Key Overnight Developments
• NZ Trade Balance Deficit Widens as Oil Pushes Imports Higher
• Japan’s Deflation Rate Dropped to Nine-Month Low in February
Critical Levels

The Euro surged 0.8 percent against the US Dollar as leaders of the European Union settled on a plan to bail out Greece if need be (see below). The British Pound saw more modest gains, adding 0.1 percent against the greenback. We remain short EURUSD at 1.4881 and GBPUSD at 1.5765.
Asia Session Highlights

New Zealand’s Trade Balance deficit widened for the first time in eight months in the year through February, printing at –NZ$347 million versus –NZ$263 million in the previous month as overseas oil purchases led import volumes by 1.3 percent, marking the first annualized increase in inbound shipments since March 2009. Indeed, excluding oil, imports would have fallen by a hefty 6.1 percent. Exports declined 3.6 percent, led by declines in overseas sales of meat, machinery and dairy products.
Japan’s Consumer Price Index printed in line with economists’ expectations, revealing that annual pace of deflation slowed to -1.1 percent in February from -1.3 percent in the previous month. The report passed with little fanfare despite showing the smallest decline in nine months considering its limited implications for near-term monetary policy after the Bank of Japan doubled its bank lending program to 20 trillion yen earlier this month, saying monetary policy will remain “extremely accommodative” as beating deflation remains a “critical challenge”.
Euro Session: What to Expect

The economic calendar seems entirely negligible in European trade, with a handful of second-tier releases fading into the background as traders digest the outcome of the EU summit in Brussels. The Euro pressed higher after the leaders of the common market unified behind a proposal hatched by Germany and France ahead of the meeting that would involve a combination of loans from the IMF and EU governments to Greece should the administration in Athens ask for assistance in funding its hefty fiscal deficit.
Markets seemed particularly encouraged after the scheme was endorsed by European Central Bank President Jean-Claude Trichet, who had sent markets reeling just a few hours earlier after telling French public television that any involvement from the IMF or other external actors would be “very, very bad”, presumably because it would illustrate that Europe can’t keep their own house in order.
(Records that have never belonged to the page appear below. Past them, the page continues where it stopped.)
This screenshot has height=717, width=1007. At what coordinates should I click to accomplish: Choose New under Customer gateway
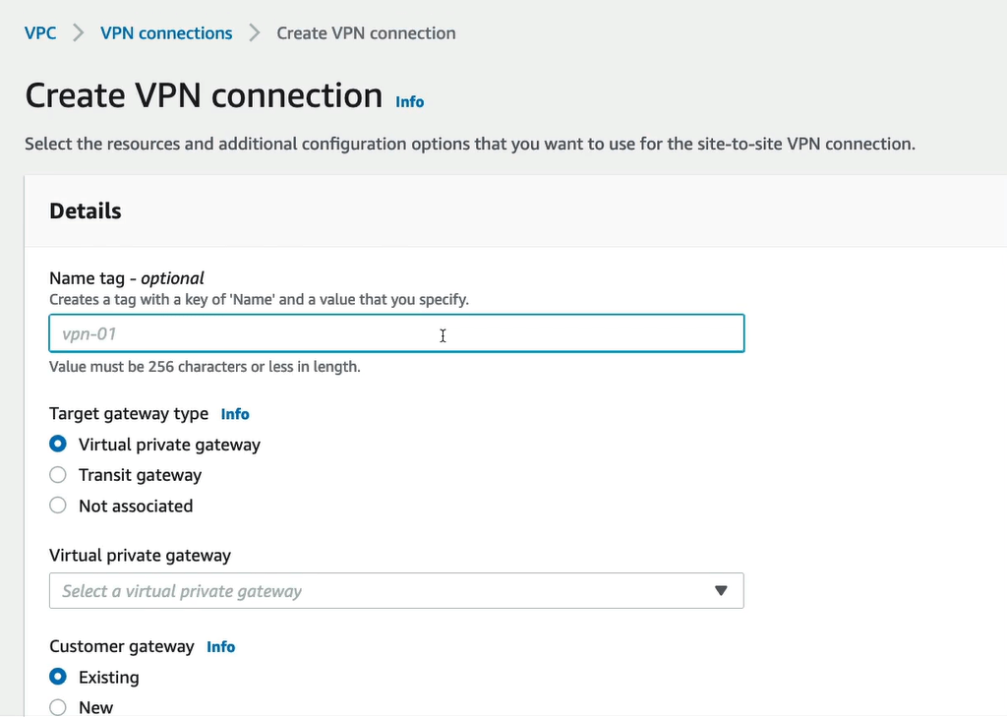(58, 707)
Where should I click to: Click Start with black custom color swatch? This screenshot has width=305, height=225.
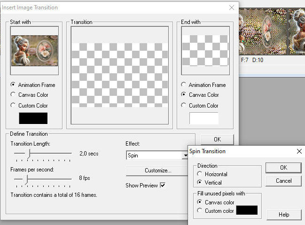33,118
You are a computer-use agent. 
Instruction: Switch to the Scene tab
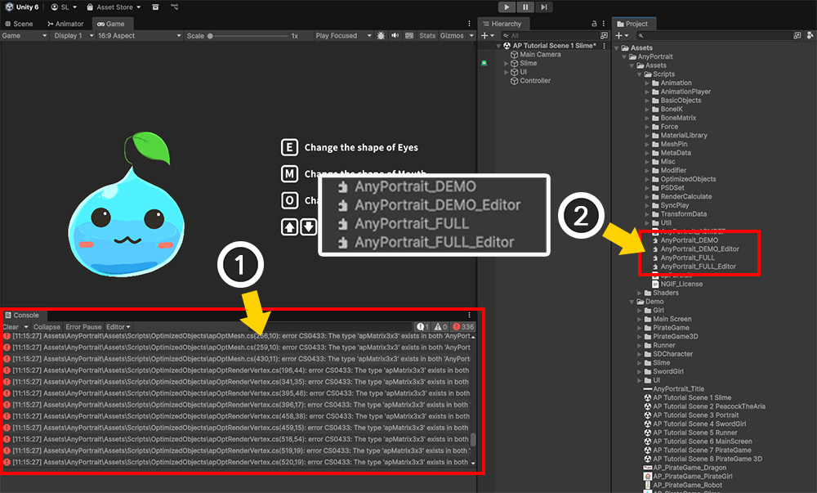click(x=20, y=24)
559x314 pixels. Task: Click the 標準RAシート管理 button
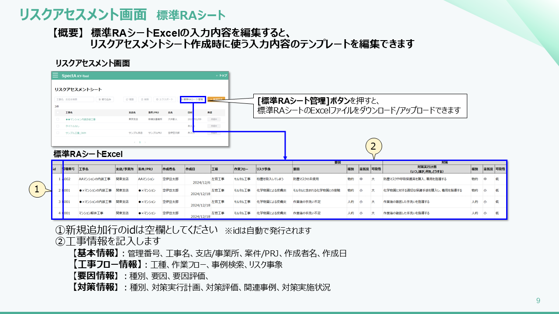(x=193, y=99)
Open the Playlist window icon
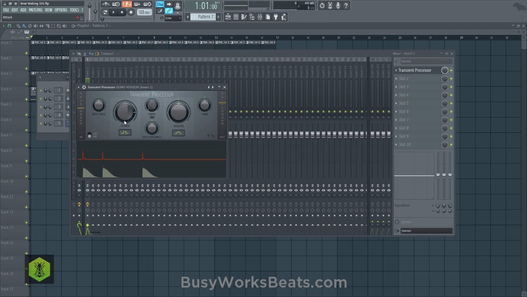The height and width of the screenshot is (297, 527). pyautogui.click(x=228, y=17)
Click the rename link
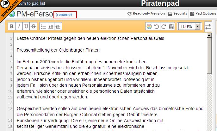 64,15
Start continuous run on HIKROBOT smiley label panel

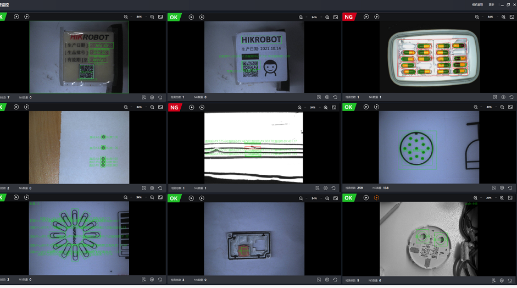coord(202,17)
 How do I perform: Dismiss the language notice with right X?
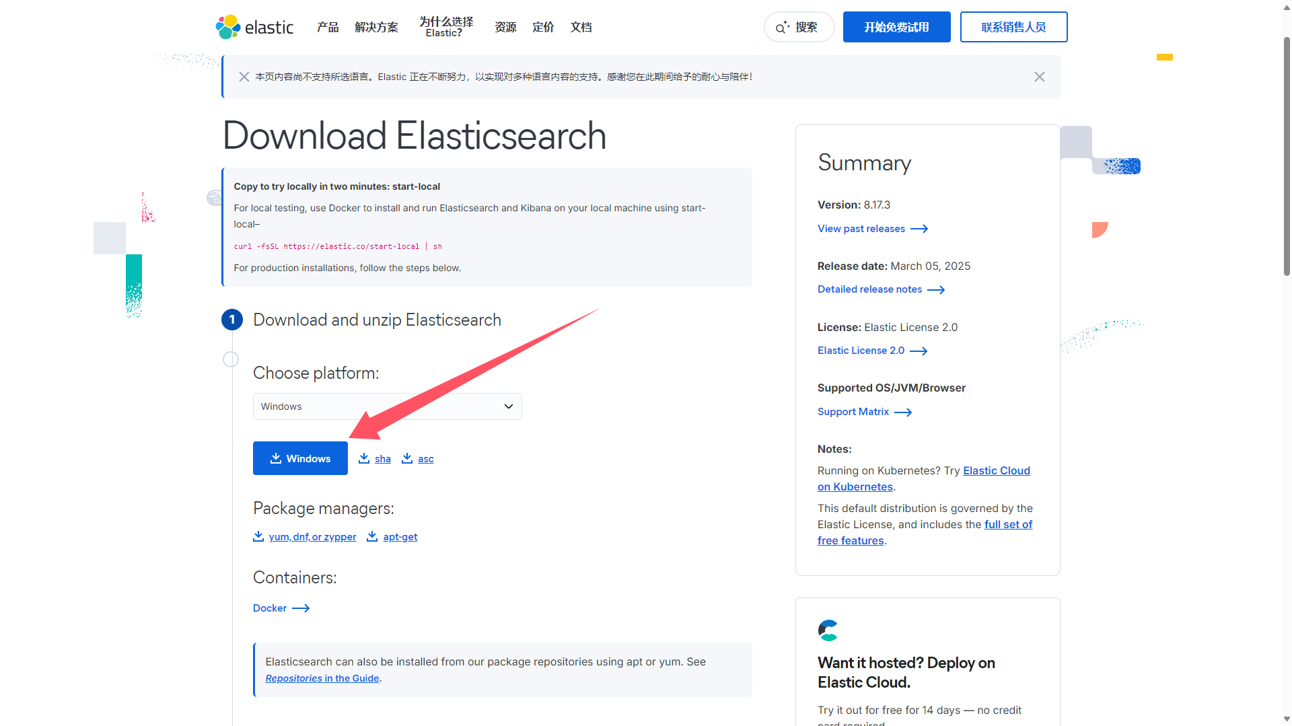1039,77
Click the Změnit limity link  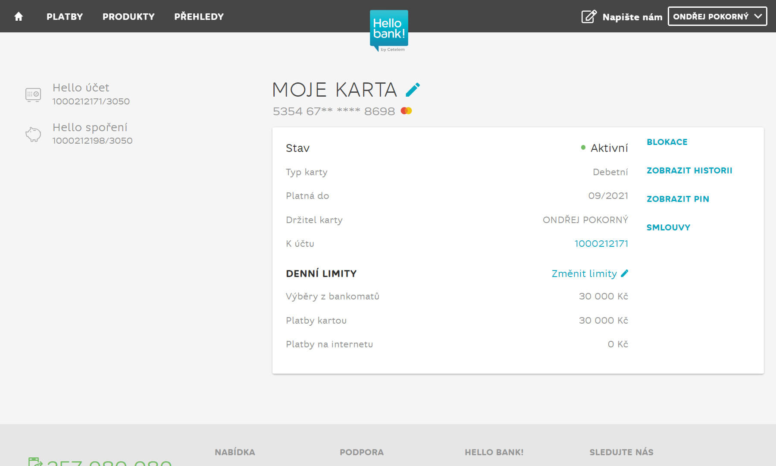[x=584, y=274]
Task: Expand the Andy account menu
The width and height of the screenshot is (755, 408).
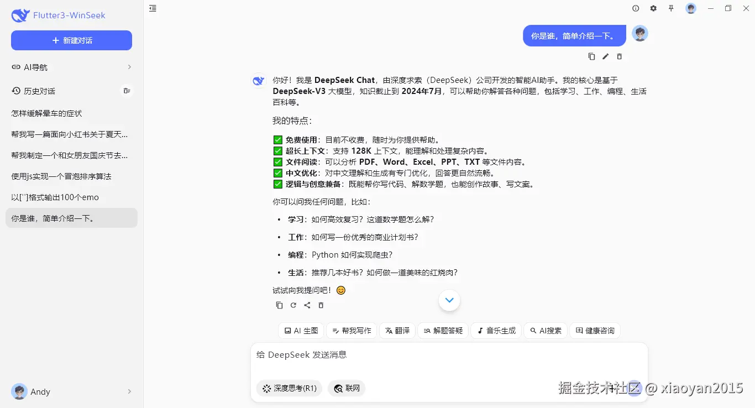Action: 71,391
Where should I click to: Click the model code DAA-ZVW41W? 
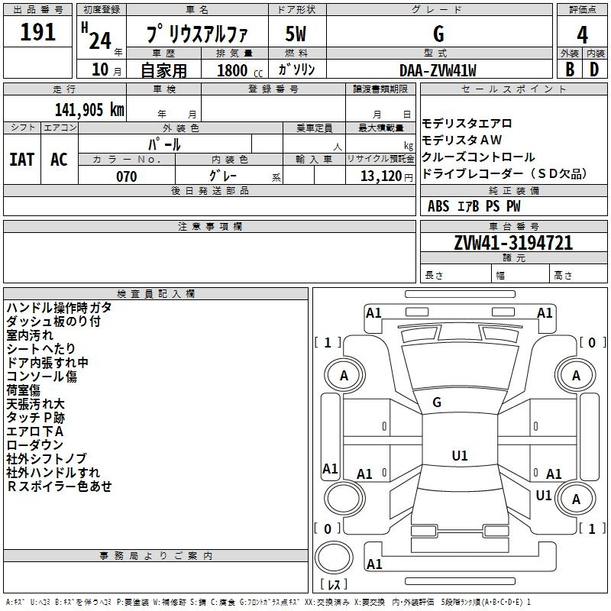pos(438,70)
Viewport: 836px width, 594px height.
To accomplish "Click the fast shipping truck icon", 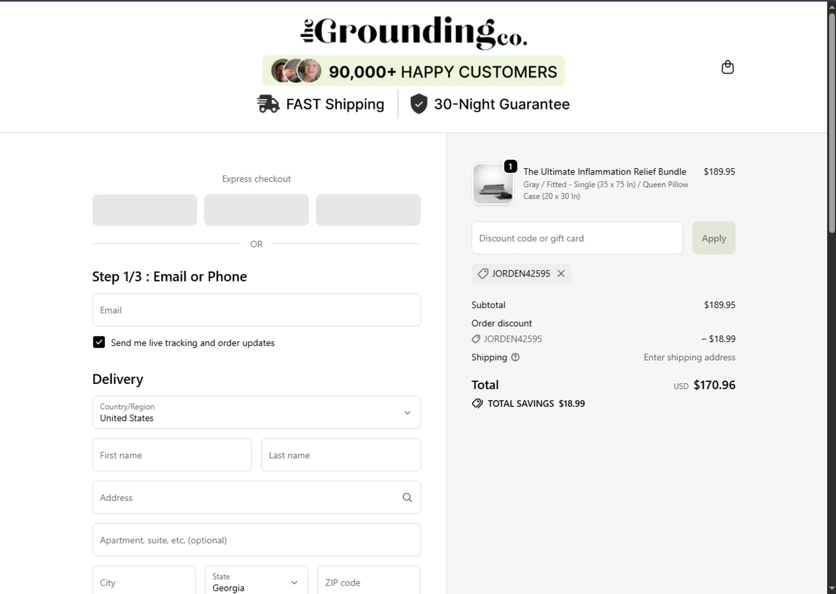I will (x=268, y=104).
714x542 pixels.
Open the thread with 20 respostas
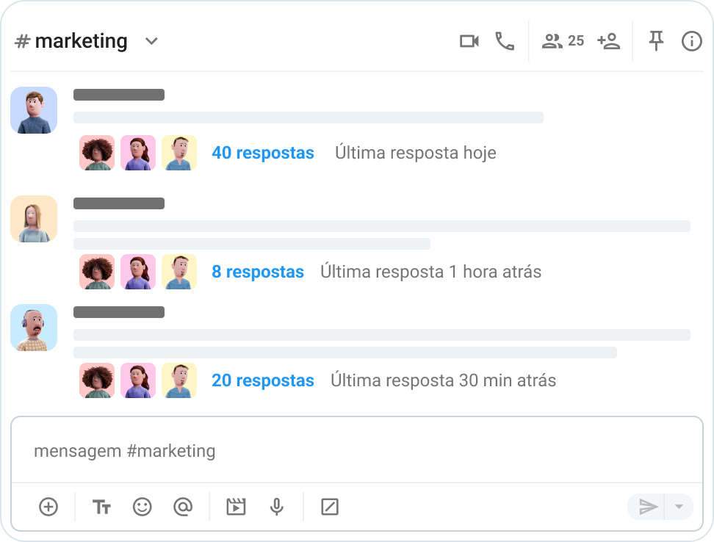(x=263, y=380)
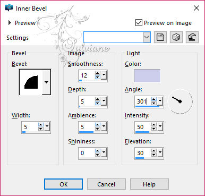The width and height of the screenshot is (205, 196).
Task: Expand the Preview disclosure triangle
Action: [10, 23]
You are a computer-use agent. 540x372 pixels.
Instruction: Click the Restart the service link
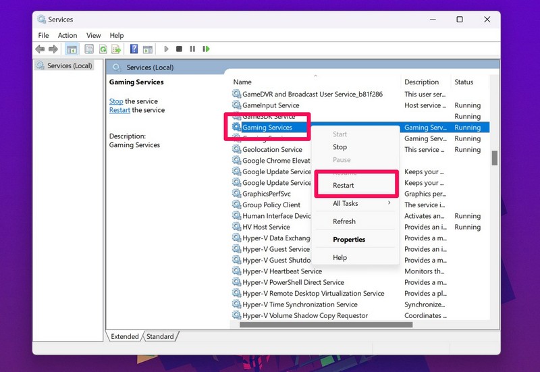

Trichet backtracked on those comments by clarifying that he “wanted to preserve the responsibility of the governments of the Euro Area,” adding that the agreed upon proposal assured that this is “respected”. For their part, the Greeks seemed amply satisfied with the outcome, with the head of the nation’s debt agency Petros Christodoulou saying the agreement “wipes out the risk of default” for the southern European nation.
Still, the episode exposed deep divisions within the Euro Zone, with the current knee-jerk rally likely to give way to concerns about what today’s outcome means for the likely approach to dealing with potential future crises in larger member countries. Indeed, the sloppy response to the sovereign flare-up in a relatively small member state like Greece – a mere 2.6 percent of the Euro Zone’s overall economy – invites decidedly unfavorable expectations about the kind of havoc that could be caused should a similar fate befall a country like Spain (11.8% of EZ GDP) or even Italy (17% of EZ GDP).